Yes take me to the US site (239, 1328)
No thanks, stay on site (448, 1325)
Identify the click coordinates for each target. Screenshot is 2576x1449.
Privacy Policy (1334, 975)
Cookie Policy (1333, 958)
◆ ◆ ◆
## ASSIGNMENT
Take each line of the material above that holds the string "site" and copy it.

## WRITTEN RESPONSE
Yes take me to the US site (239, 1328)
No thanks, stay on site (448, 1325)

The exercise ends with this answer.